Assignment:
Only the lines from the one with "Instruction: Click the WhatsApp chat icon" through the last line of the records below belong in your answer, reproduced exactly and with the pictures left out.
-- Opening Marker --
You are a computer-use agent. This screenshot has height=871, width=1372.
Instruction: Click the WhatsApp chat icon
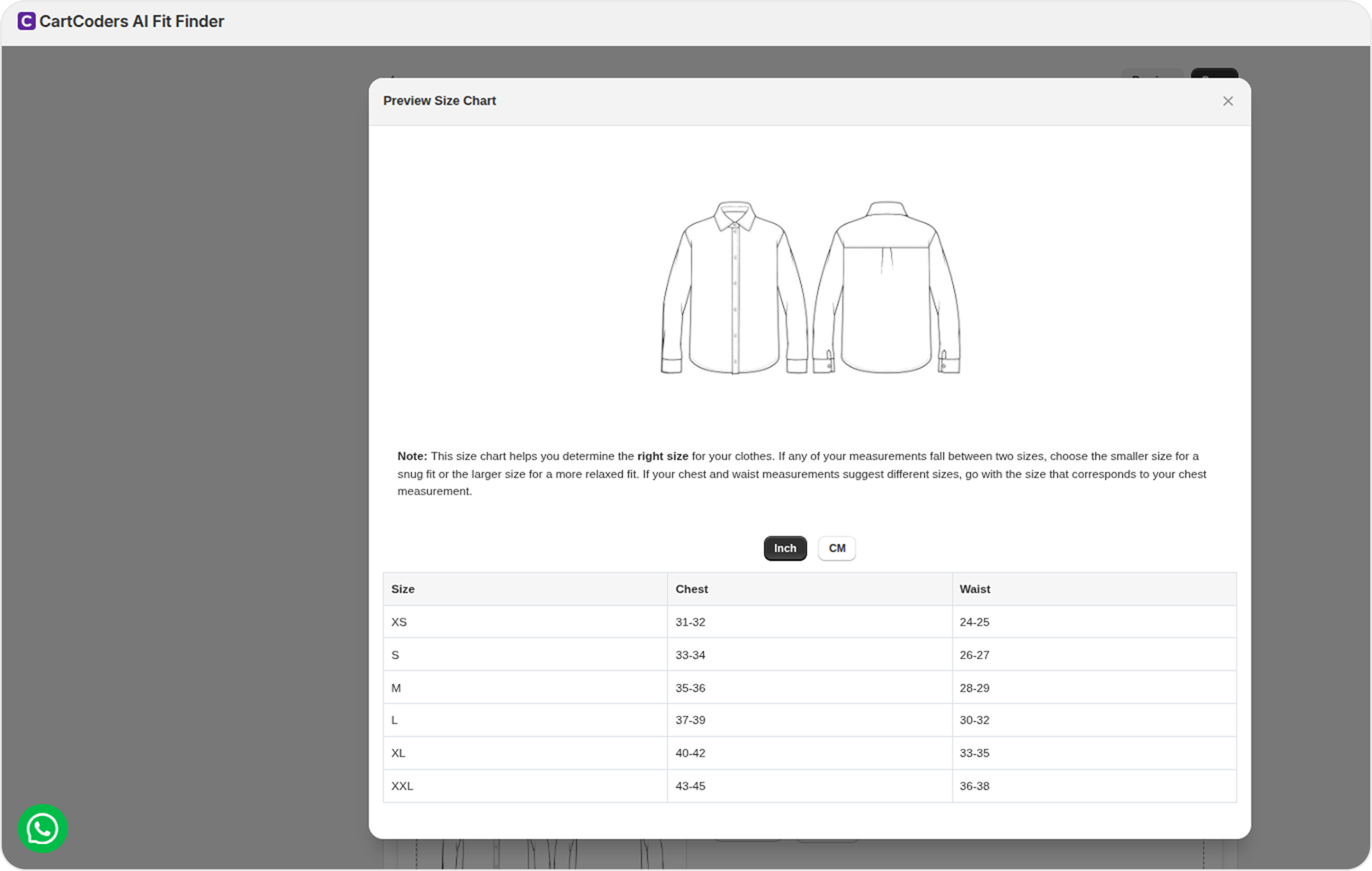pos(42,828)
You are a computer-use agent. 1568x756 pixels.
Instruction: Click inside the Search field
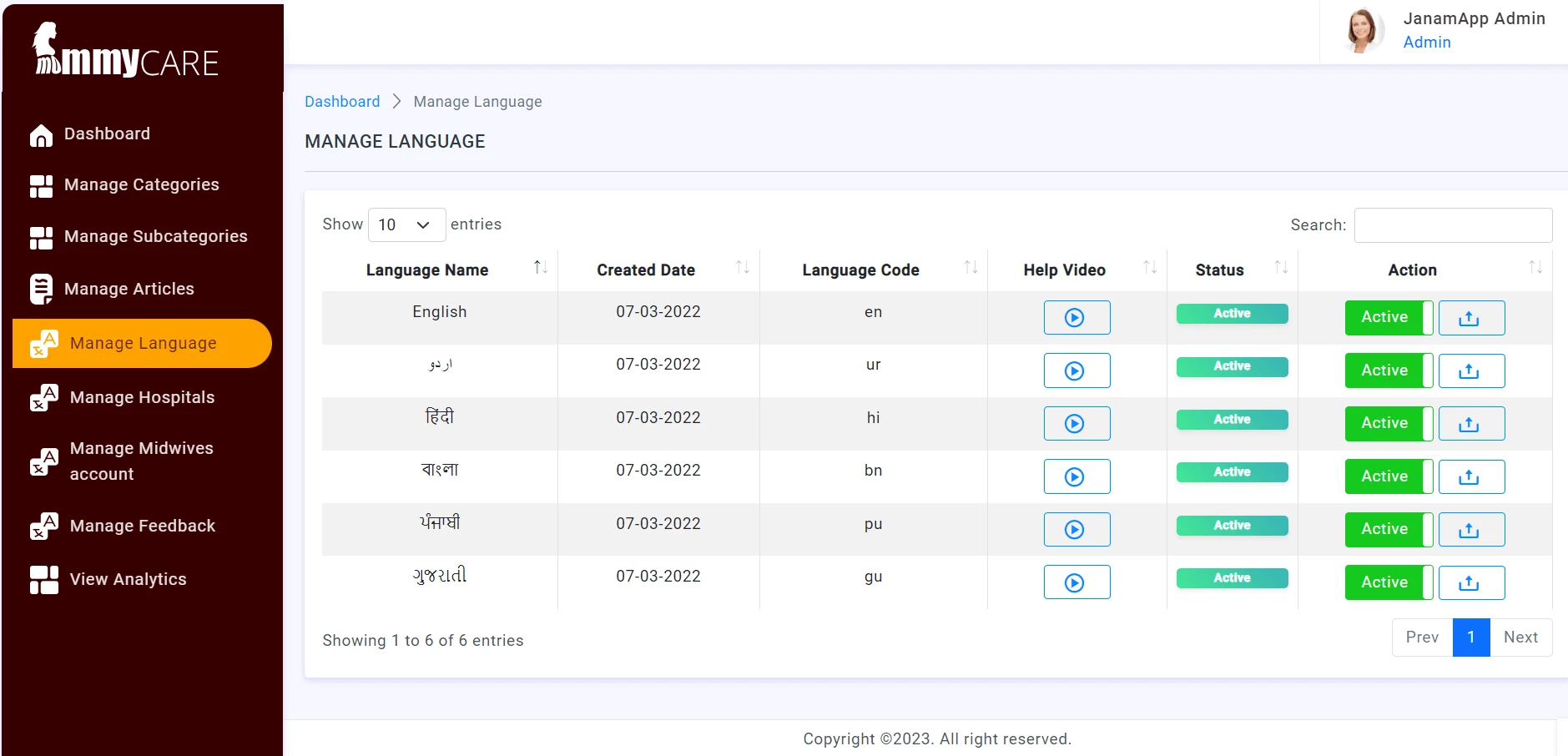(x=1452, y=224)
-- Closing Marker --
Answer to the problem:
Instruction: Click the WhatsApp chat icon
pos(42,828)
You are a computer-use agent. 1568x756 pixels.
Instruction: Click inside the Search field
(x=1452, y=224)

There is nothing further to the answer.